[PASSAGE GIVEN start]
Inspired by: https://github.com/triton-inference-server/server/tree/main/docs/examples/stable_diffusion

- When it comes to multi-model pipeline where we don't have a single model by a bunch of models within a single pipeline, we could pull out those models (nn.Module) and deploy each of them onto different backends (onnx, torchscript, TensorRT) etc and keep the pipeline in the python runtime.

Let's try to compile all of these models in all backends. Let's do it step-by-step

- To build individual models, you need to understand what kind of models are there in the pipeline.
One by one load them individually and compile them as per your required backend.
- For diffusion pipeline, it has `UNet2DConditionModel`(Unet), `CLIPTextModel`(Text Encoder), `AutoencoderKL`(VAE)

- Additional components are `CLIPTokenizer`(Tokenizer) and `DPMSolverMultistepScheduler`(Scheduler). These components can't be compiled so they will stay in Python runtime.

- Check pre-trained weights here: https://huggingface.co/stabilityai/stable-diffusion-2-base/tree/main

In [None]:
from transformers import CLIPTokenizer
from diffusers import DPMSolverMultistepScheduler

In [None]:
tokenizer = CLIPTokenizer.from_pretrained('stabilityai/stable-diffusion-2-base', subfolder="tokenizer")

In [None]:
scheduler = DPMSolverMultistepScheduler.from_pretrained('stabilityai/stable-diffusion-2-base', subfolder="scheduler")
[PASSAGE GIVEN end]
[DATA PROVIDED start]
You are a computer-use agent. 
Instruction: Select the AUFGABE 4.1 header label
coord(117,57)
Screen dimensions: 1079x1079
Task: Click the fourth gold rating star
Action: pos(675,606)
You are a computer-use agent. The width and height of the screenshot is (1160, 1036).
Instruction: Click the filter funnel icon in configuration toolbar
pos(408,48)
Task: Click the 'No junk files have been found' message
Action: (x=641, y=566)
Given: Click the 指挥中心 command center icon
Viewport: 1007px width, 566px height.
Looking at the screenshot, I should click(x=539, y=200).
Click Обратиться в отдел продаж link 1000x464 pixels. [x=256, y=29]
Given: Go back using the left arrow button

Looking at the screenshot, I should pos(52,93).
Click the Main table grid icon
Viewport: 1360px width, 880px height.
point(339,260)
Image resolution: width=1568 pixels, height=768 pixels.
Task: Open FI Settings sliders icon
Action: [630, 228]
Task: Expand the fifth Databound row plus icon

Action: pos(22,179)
[DATA PROVIDED end]
== TASKS TO CARRY OUT ==
1 – Based on the Stable Diffusion deployment notes, say whether each statement agrees with the text. Answer yes or no for each one, and quote the words from the text that decide it.
(a) The tokenizer and the scheduler can be compiled for a backend such as TensorRT.
(b) The diffusion pipeline contains `AutoencoderKL`, which serves as the VAE.
(c) The scheduler is loaded from the "scheduler" subfolder of 'stabilityai/stable-diffusion-2-base'.
2 – According to the Stable Diffusion deployment notes, which class is the text encoder in the diffusion pipeline?
3 – Carry on the Stable Diffusion deployment notes from their last line.

== TASK-BY-TASK OUTPUTS ==
1 –
(a) No: "These components can't be compiled so they will stay in Python runtime."
(b) Yes: "`AutoencoderKL`(VAE)"
(c) Yes: "scheduler = DPMSolverMultistepScheduler.from_pretrained('stabilityai/stable-diffusion-2-base', subfolder="scheduler")"

2 – `CLIPTextModel`

3 –
In [None]:
tokenizer.save_pretrained('../weights_sd/tokenizer')
scheduler.save_pretrained('../weights_sd/scheduler')

In [None]:
from diffusers import UNet2DConditionModel, AutoencoderKL
from transformers import CLIPTextModel
import torch
from torch import nn

In [None]:
DEVICE_TYPE = "GPU" if torch.cuda.is_available() else "CPU"

## Onnx

In [None]:
!mkdir -p ../models_sd/onnx/text_encoder/1
!mkdir -p ../models_sd/onnx/vae/1
!mkdir -p ../models_sd/onnx/unet/1
!mkdir -p ../models_sd/onnx/pipeline/1


### Text Encoder

In [None]:
class TextEncoderModel(nn.Module):
    def __init__(self):
        super().__init__()
        self.model = CLIPTextModel.from_pretrained('stabilityai/stable-diffusion-2-base', subfolder="text_encoder", return_dict=False)
    
    def forward(self, input_ids):
        return self.model(input_ids)[0]

In [None]:
text_encoder = TextEncoderModel()
text_encoder.eval();

In [None]:
prompt = 'real life goku going super saiyan, beautiful landscape, lightning storm, dramatic lightning, cinematic, establishing shot'
text_input = tokenizer(
    prompt,
    padding="max_length",
    max_length=tokenizer.model_max_length,
    truncation=True,
    return_tensors="pt",
)

In [None]:
INPUT_NAMES = ['input_ids']
OUTPUT_NAMES = ['last_hidden_state']

In [None]:
configuration = f"""
name: "text_encoder"
platform: "onnxruntime_onnx"
max_batch_size: 8

input [
  {{
    name: "{INPUT_NAMES[0]}"
    data_type: TYPE_INT32
    dims: [ -1 ]
  }}
]
output [
  {{
    name: "{OUTPUT_NAMES[0]}"
    data_type: TYPE_FP32
    dims: [ -1, 1024 ]
  }}
]

instance_group [
  {{
    kind: KIND_{DEVICE_TYPE}
  }}
]
"""


with open('../models_sd/onnx/text_encoder/config.pbtxt', 'w') as f:
    f.write(configuration)

In [None]:
with torch.inference_mode():
    torch.onnx.export(
        text_encoder,
        text_input.input_ids.to(torch.int32),
        "../models_sd/onnx/text_encoder/1/model.onnx",
        input_names=INPUT_NAMES,
        output_names=OUTPUT_NAMES,
        dynamic_axes={
            "input_ids": {
                0: "batch_size",
                1: "sequence_len"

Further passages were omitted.